> **MATERIAL FOR THIS TASK**:
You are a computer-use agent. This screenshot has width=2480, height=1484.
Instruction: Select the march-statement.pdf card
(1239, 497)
* * *
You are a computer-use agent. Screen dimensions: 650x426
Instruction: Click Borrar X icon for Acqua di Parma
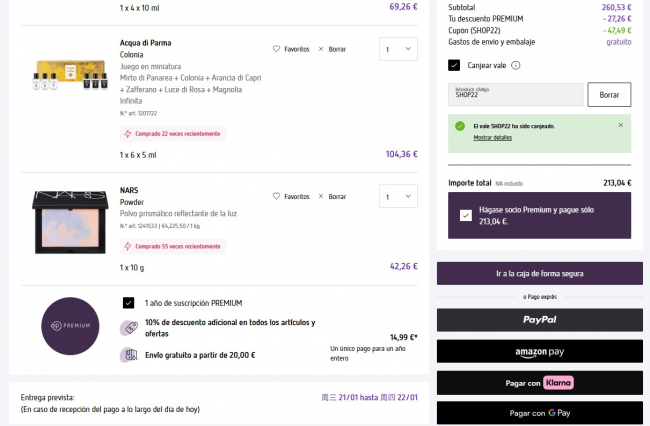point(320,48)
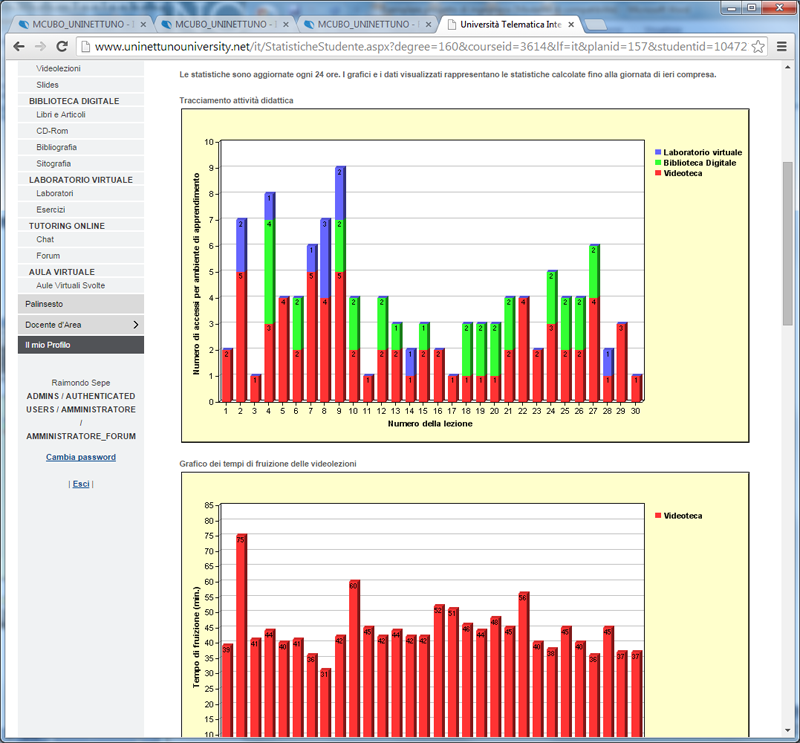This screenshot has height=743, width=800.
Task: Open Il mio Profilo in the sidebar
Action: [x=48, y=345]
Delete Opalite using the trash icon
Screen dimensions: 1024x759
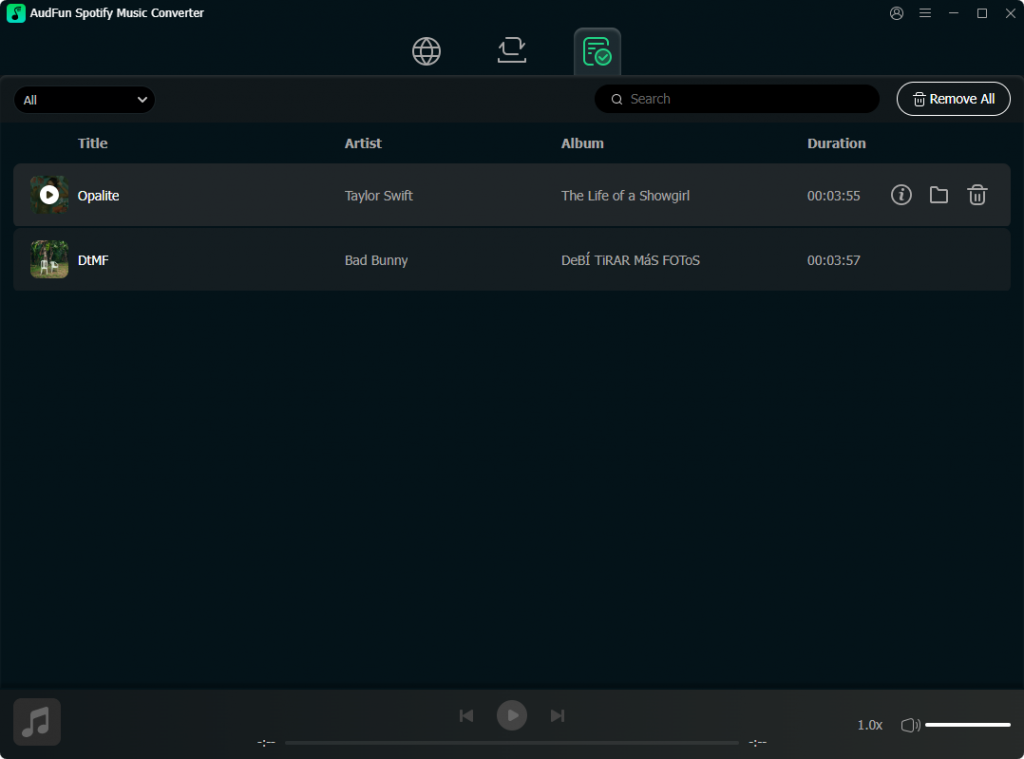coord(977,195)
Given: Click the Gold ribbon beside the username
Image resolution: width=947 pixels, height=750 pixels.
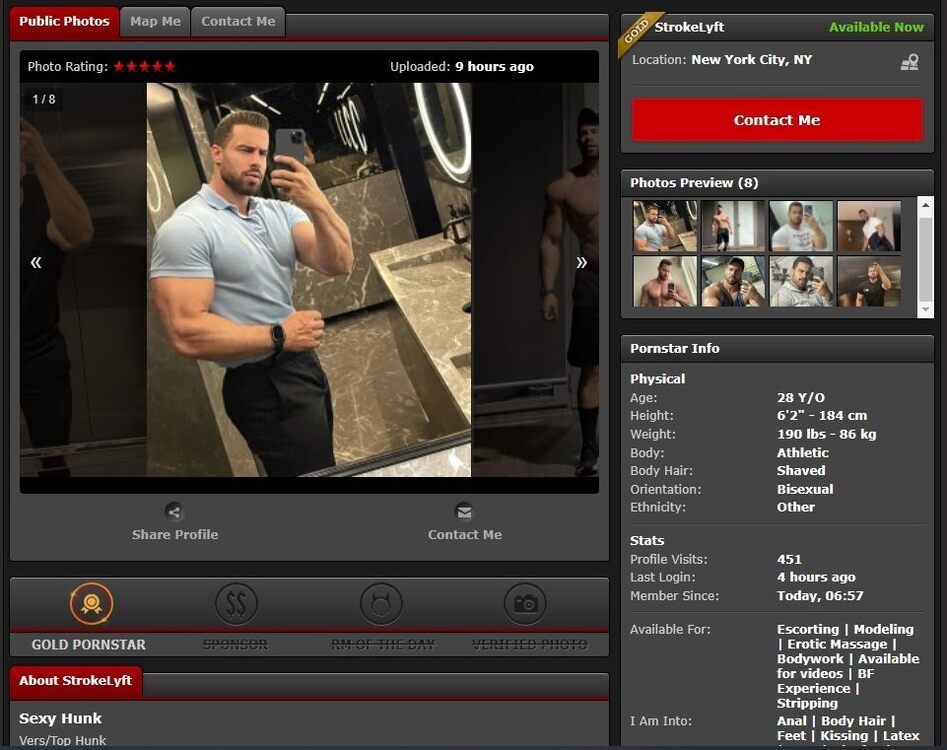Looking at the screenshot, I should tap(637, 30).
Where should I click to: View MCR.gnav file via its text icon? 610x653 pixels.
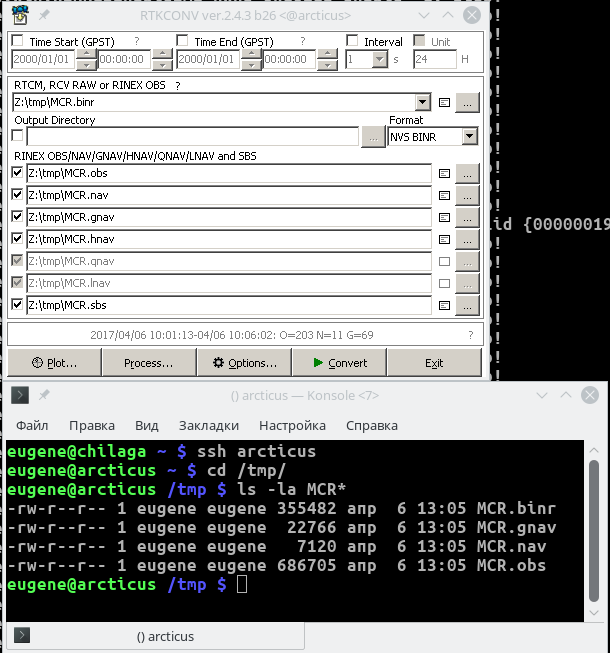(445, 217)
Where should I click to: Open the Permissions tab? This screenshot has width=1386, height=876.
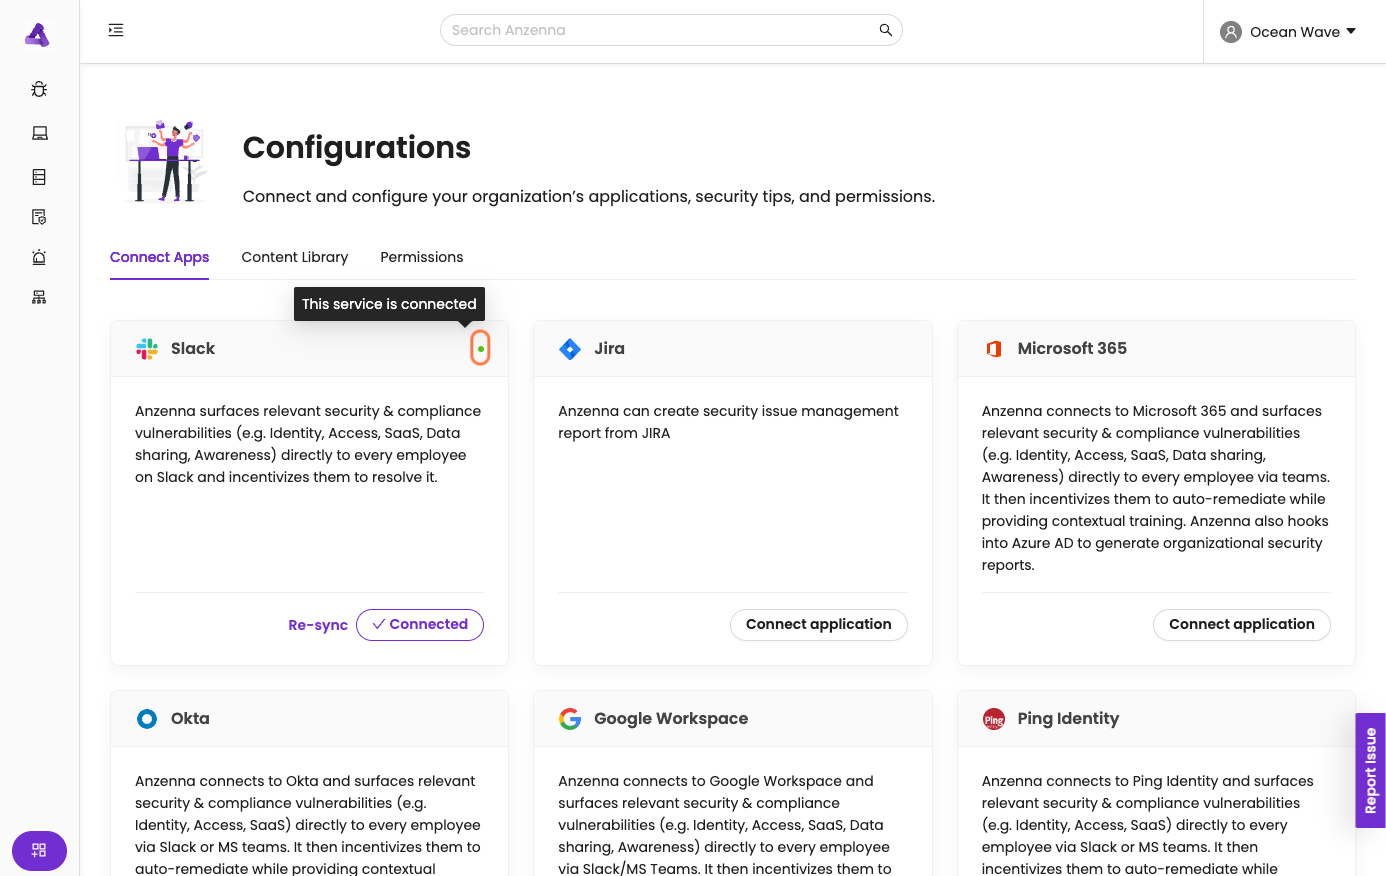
* * *
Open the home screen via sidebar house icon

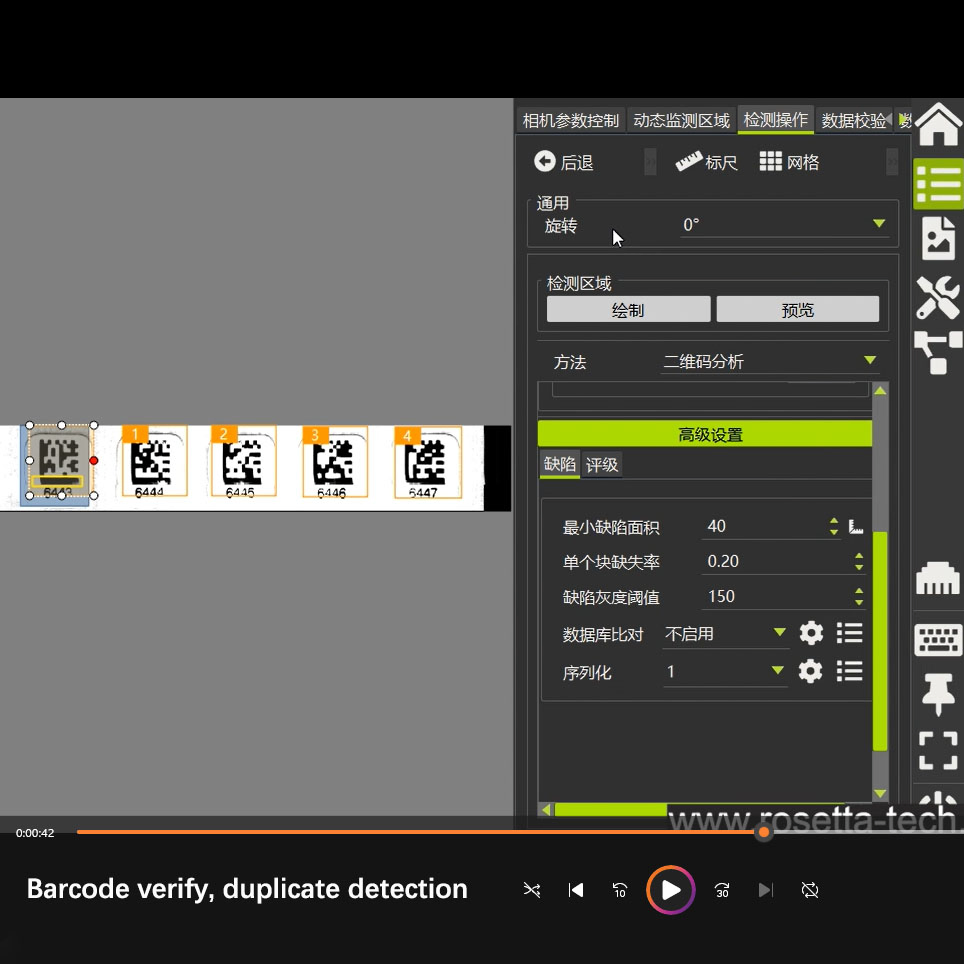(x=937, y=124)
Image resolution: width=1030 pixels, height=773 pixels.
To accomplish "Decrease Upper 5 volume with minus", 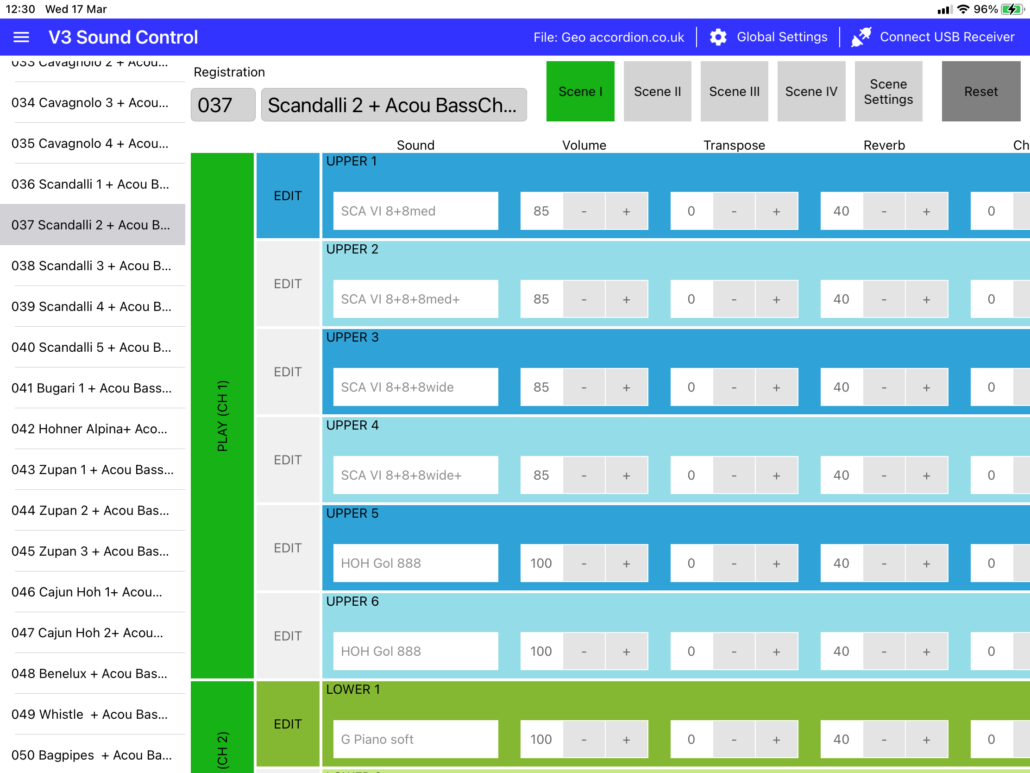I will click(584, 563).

> **ACTIVITY**:
Starting at the line that contains "Image resolution: width=947" and ending at the line that contains "Where should I click to: Open", transcribe the material above exactly, excluding pictures.

> **FINISHED TASK**:
Image resolution: width=947 pixels, height=750 pixels.
Looking at the screenshot, I should tap(637, 30).
Where should I click to: View MCR.gnav file via its text icon? 610x653 pixels.
(445, 217)
Where should I click to: Open the Permissions tab? This screenshot has width=1386, height=876.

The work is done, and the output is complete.